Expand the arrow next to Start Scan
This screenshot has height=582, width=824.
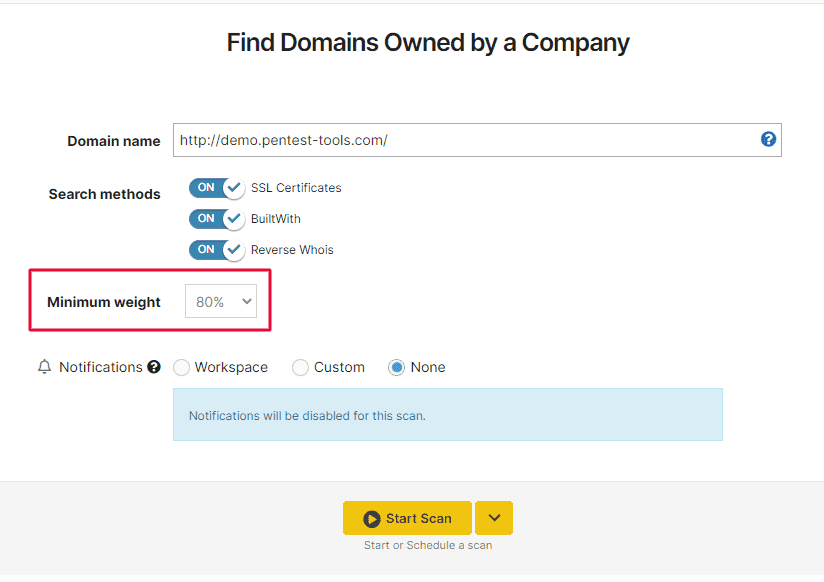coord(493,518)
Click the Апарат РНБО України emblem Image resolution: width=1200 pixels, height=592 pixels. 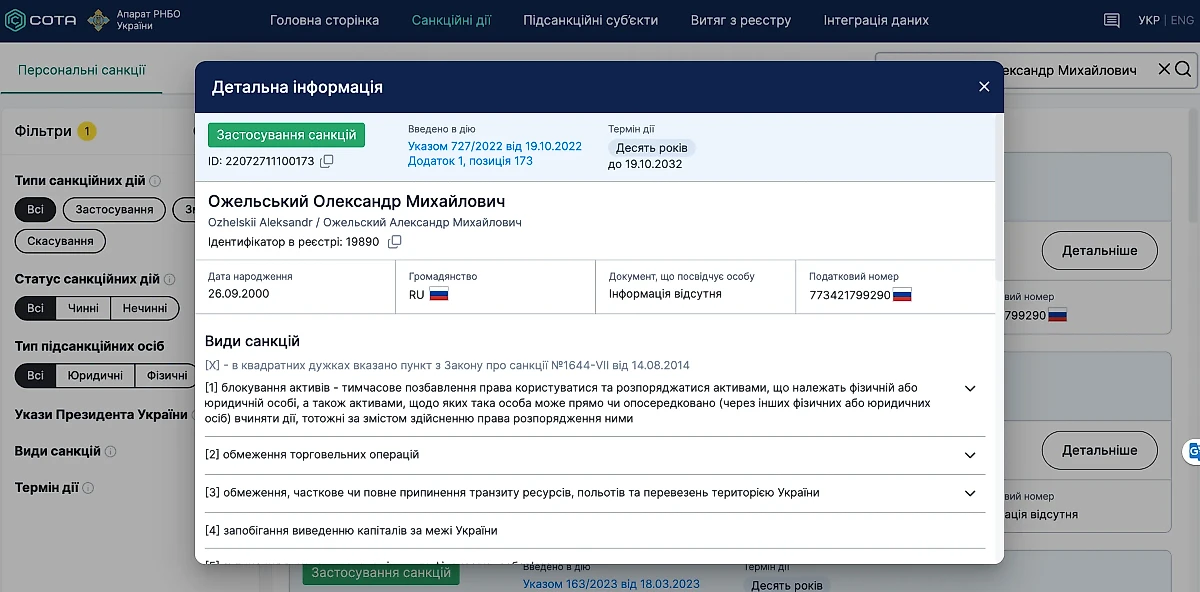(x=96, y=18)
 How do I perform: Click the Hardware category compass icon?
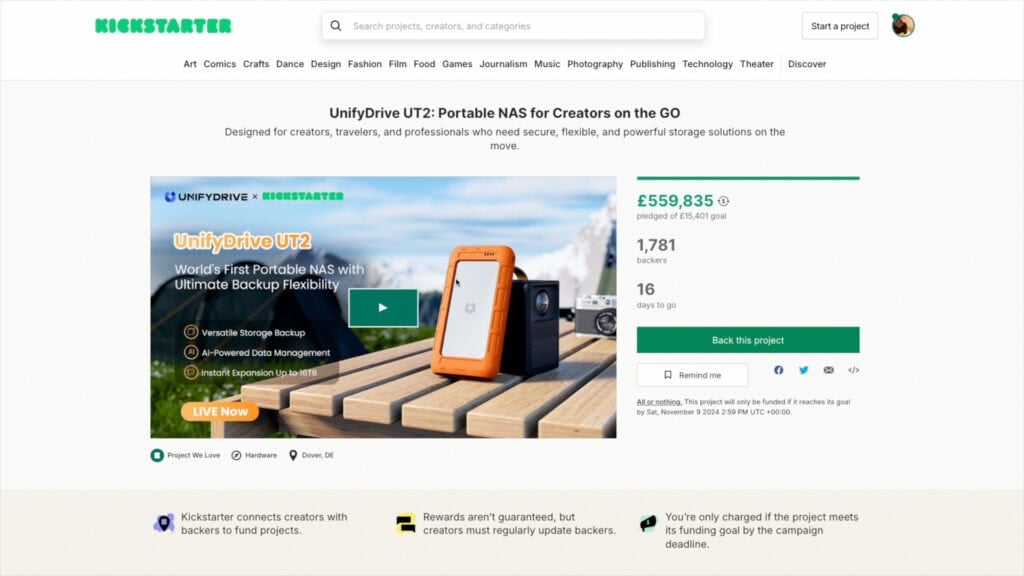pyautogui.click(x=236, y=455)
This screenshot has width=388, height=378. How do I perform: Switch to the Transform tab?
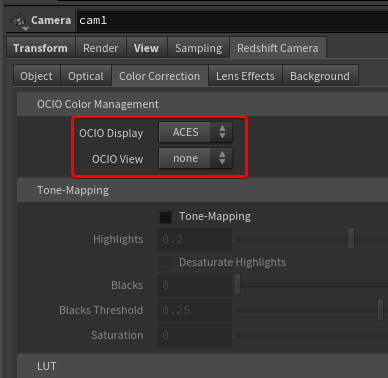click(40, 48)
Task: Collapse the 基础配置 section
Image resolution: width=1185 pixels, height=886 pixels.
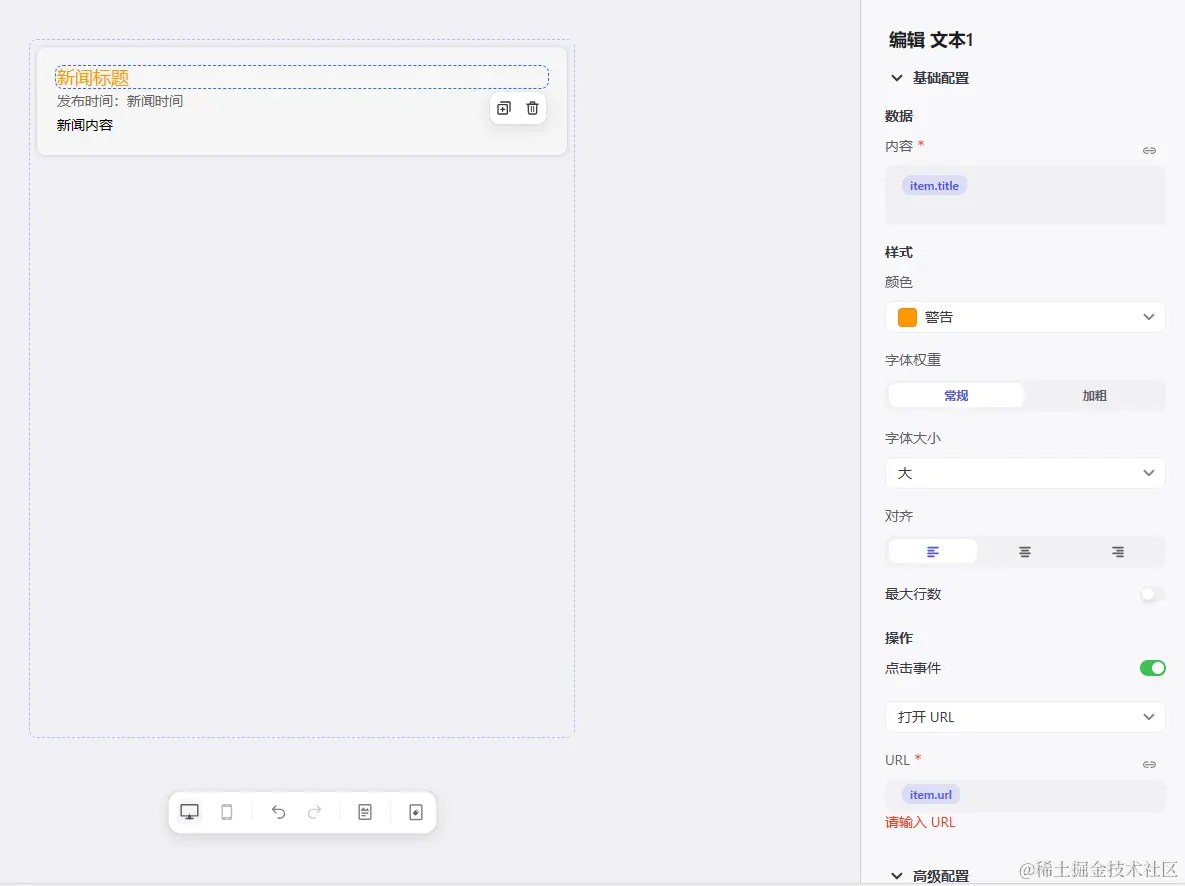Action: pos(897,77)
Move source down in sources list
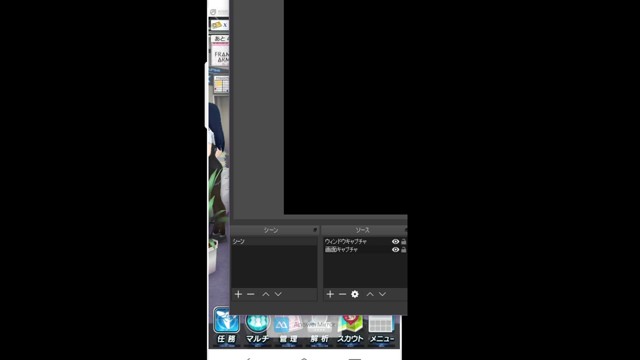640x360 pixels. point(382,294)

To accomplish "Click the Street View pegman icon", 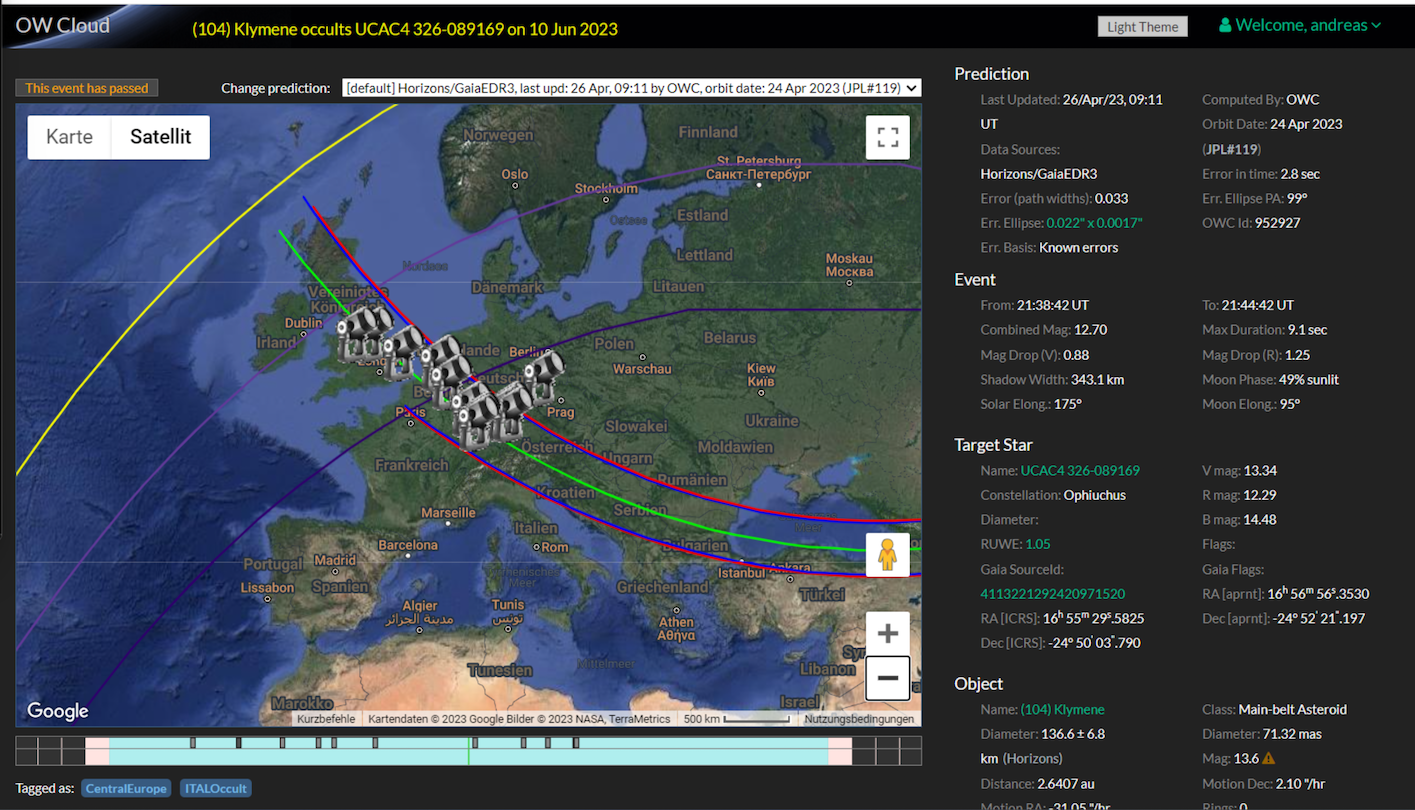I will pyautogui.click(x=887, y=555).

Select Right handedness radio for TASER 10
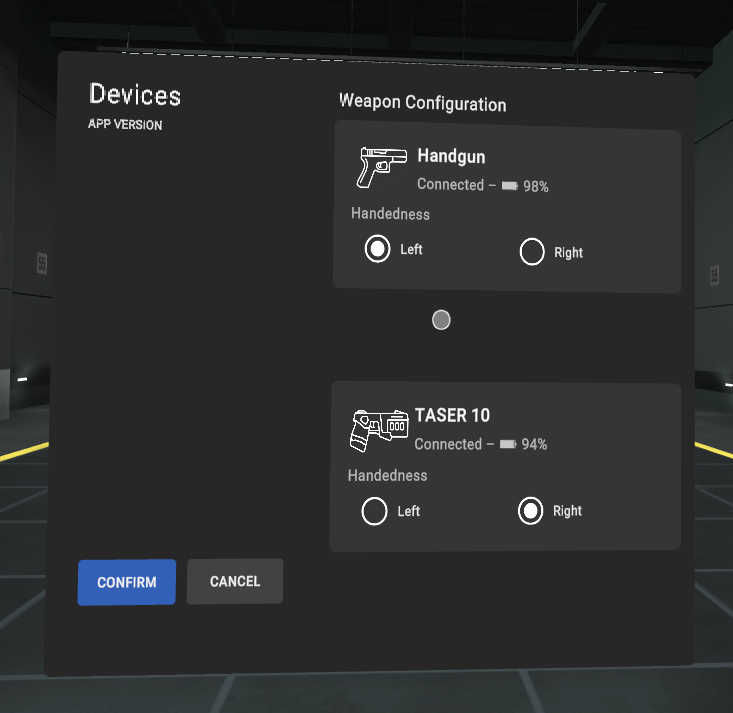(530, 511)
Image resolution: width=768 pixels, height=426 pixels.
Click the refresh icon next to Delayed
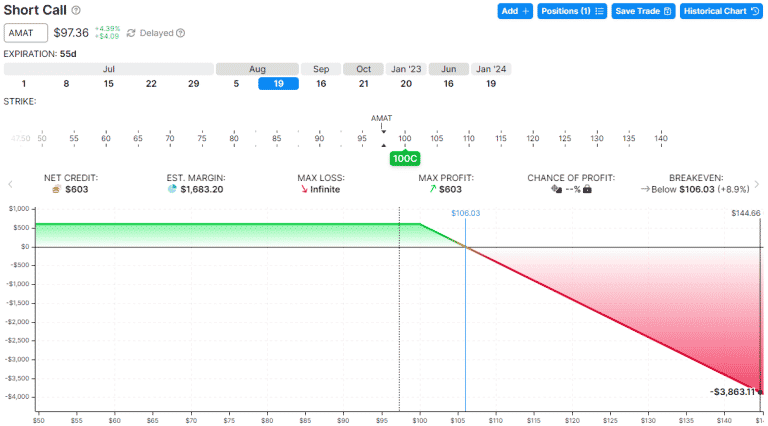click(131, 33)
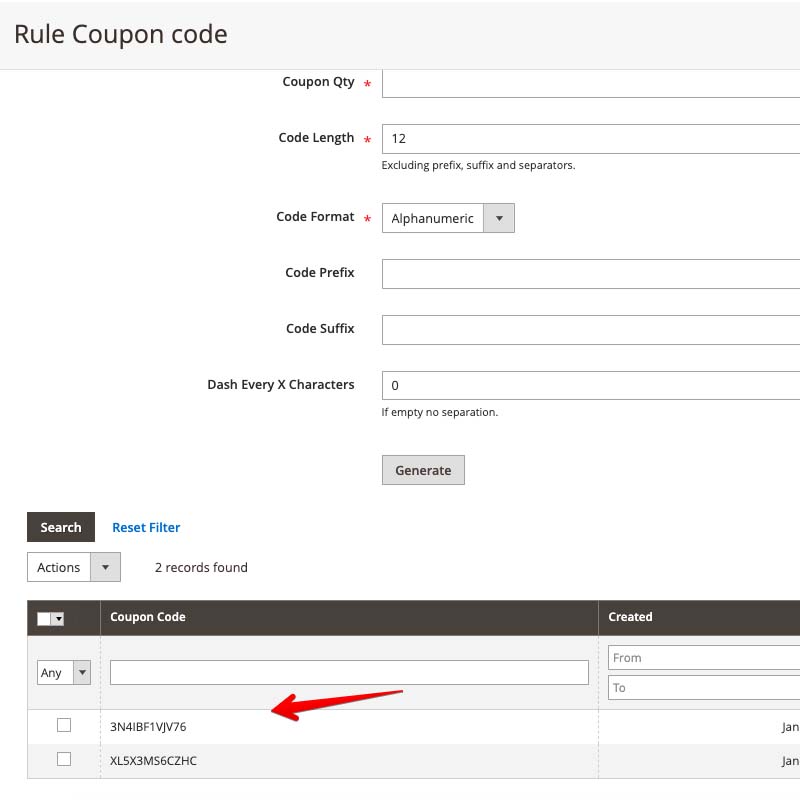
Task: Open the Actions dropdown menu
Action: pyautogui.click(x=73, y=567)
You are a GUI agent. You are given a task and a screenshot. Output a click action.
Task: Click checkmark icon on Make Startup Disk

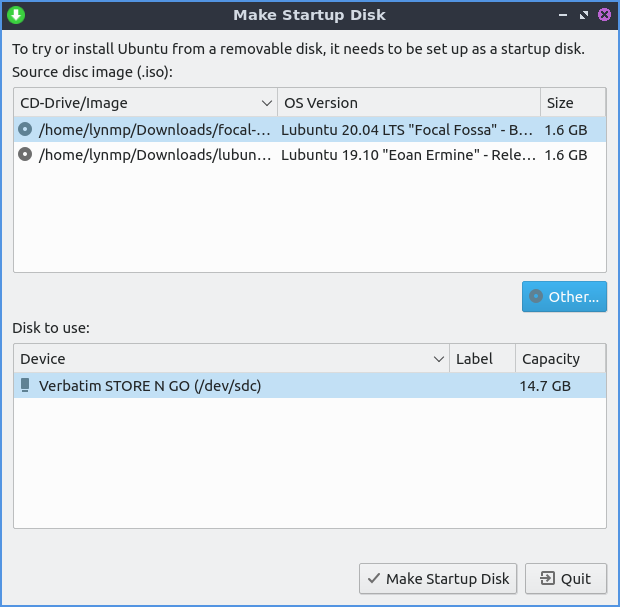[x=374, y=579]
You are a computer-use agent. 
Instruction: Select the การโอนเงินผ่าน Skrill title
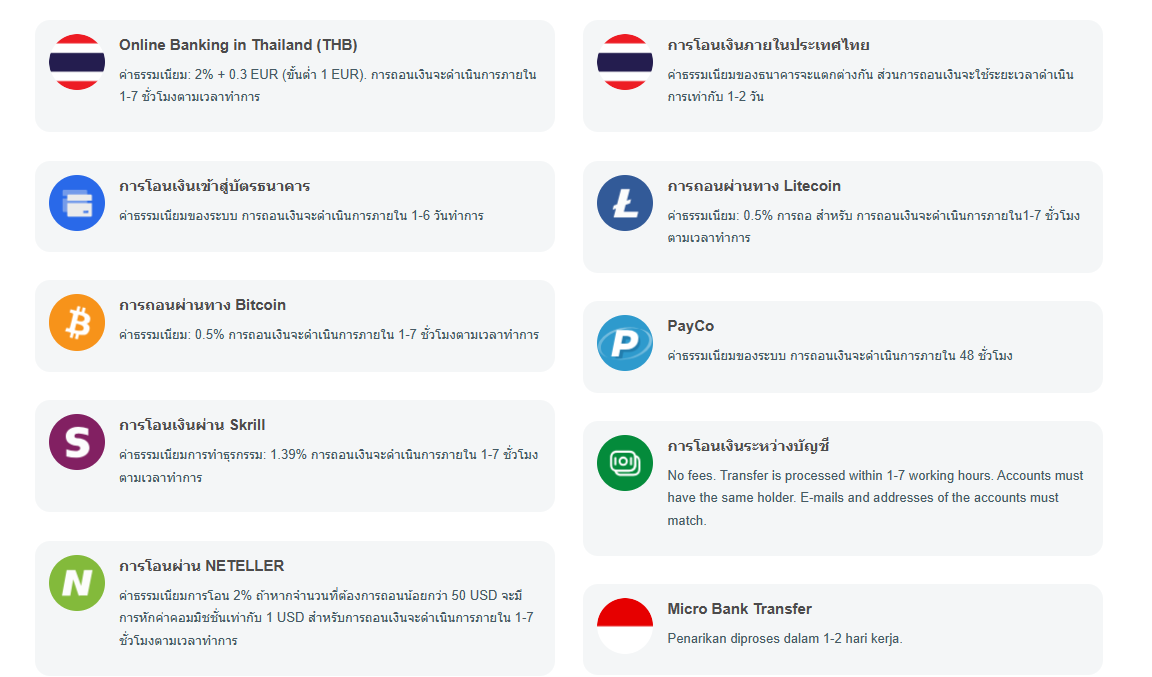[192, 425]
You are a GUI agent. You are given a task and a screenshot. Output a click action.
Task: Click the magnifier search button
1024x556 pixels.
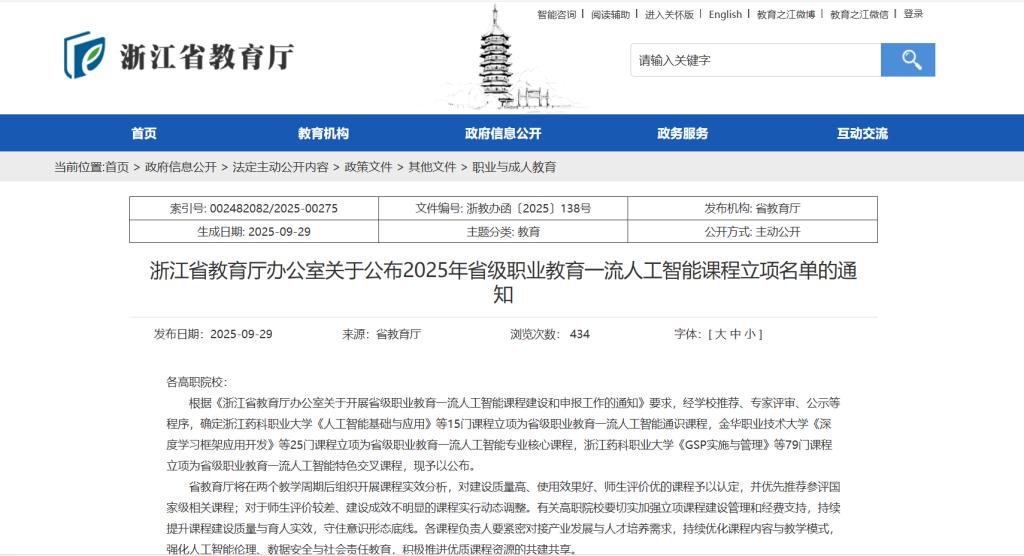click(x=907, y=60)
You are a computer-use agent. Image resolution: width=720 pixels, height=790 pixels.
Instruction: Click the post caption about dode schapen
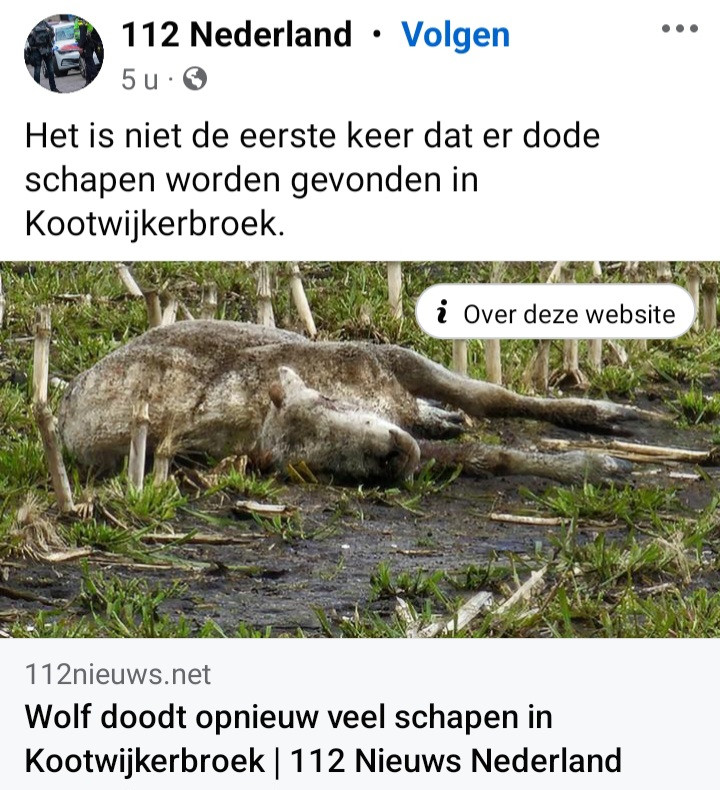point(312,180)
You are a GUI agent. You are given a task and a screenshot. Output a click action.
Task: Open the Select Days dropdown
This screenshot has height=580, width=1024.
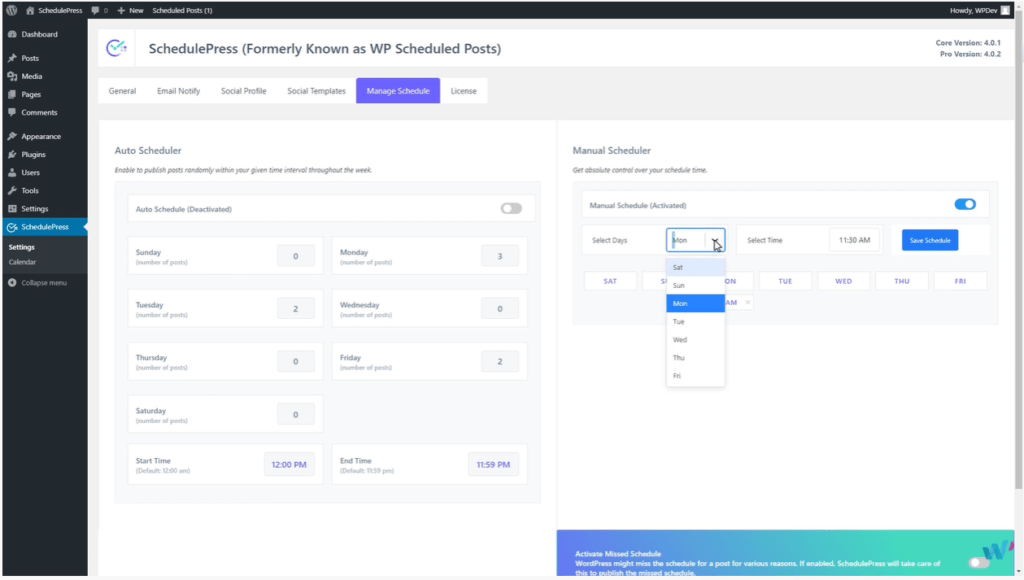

────────────────────────────────────────

Your instructions: Only the lines that contain the string "computer" are to be copied from the records.

Response for this exercise:
You are a computer-use agent. 
You are a computer-use agent. Image resolution: width=720 pixels, height=790 pixels.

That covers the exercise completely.